That anomalous summer has put climate change back at the top of the political agenda but despite that, no one is comfortable doing actual weather and climate forecasting.
Well, almost no one. Professor Sergej S. Zilitinkevich of the Finnish Meteorological Institute (FMI) wants to revise the way physics treats turbulence in the atmosphere and ocean and help increase understanding of the important consequences for weather and climate modeling and prediction. Turbulent flow is difficult because it is non-linear. It's chaotic so current solutions rely on making it linear in really small steps and then using black box magic. That lacks of physics knowledge is why climate science has not been more rigorous in its predictive power. But help could be on the way.
“Turbulence is the key to the atmospheric ‘machine’,” says Prof. Zilitinkevich. “We cannot understand weather systems if we do not understand the connections between their parts.”
For the last century, turbulence has been understood in oversimplified form, based on an assumption that it could be split into two parts: ‘mean flow’ - organized motion which can be analyzed using classical mechanics - and then ‘turbulence’ - chaotic motion which must be analyzed using statistical methods. This approach works fine for engineering applications but in the field of geophysical turbulence – such as climate and weather – that is lacking. In the atmosphere or ocean, the density of the medium changes with height. This leads to stratification, instability and phenomena such as convection. The classical paradigm has not been able to deal with these phenomena satisfactorily.
“We are now seeing a scientific revolution in this field,” says Zilitinkevich. “Atmospheric turbulence can now be seen as having three parts: regular flow, chaotic turbulence and self-organised structures.”

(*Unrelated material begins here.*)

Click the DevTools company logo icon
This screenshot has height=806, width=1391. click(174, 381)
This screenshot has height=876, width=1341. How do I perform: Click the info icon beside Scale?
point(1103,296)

Self-organization leads to long-lived structures, such as convective cells or rolls in the atmosphere or ocean. This new understanding means that both researchers and operational modelers need to account for these different types of movements and their role in energy and matter exchange in the atmosphere and ocean.

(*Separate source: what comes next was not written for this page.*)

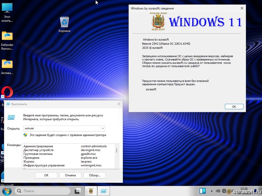
Task: Open the Start menu orb
Action: point(7,191)
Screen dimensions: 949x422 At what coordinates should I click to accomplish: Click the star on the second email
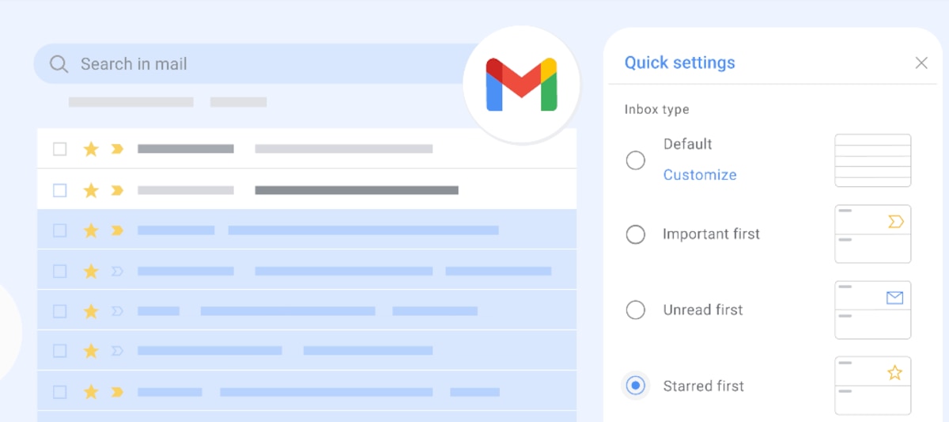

“Heat exchange between the upper ocean and lower atmosphere is controlled by turbulence,” explains Zilitinkevich. “Most thermal energy is in the ocean not the atmosphere, but we experience climate anthropocentrically as a characteristic of the near-surface part of the atmosphere, the atmospheric ‘planetary boundary layer’ (PBL).” His PBL-PMES project aims to revise thoroughly the physics used to model PBLs. He says this will lead to better understanding of heat exchange between land, sea and air, but researchers will also gain insight into phenomena like shallow stable atmospheric PBLs which trap smog and pollution in the air above cities.
Zilitinkevich hopes his research will to lead to radical changes in scientific understanding of weather and climate and in the success of forecasting models. “Within a decade, we should have incomparably better weather and climate predictions,” he says. “Microclimates, such as local climate change due to land-use change, will be modelled with greater accuracy.”
The new theoretical framework will then be implemented in modern weather-forecasting and air-pollution models. Until recently, one of the biggest limiting factors in weather prediction has been the spatial resolution of the models, restricted by the power of supercomputers. But new improved physics means it is now the models that need to be revised. “We are co-operating with a very good network of operational weather-modeling groups around Europe,” says Zilitinkevich. “By the end of next year we hope to have some practical results from the Finnish Meteorological Institute – and we are also working with MétéoFrance and the Danish Meteorological Institute.”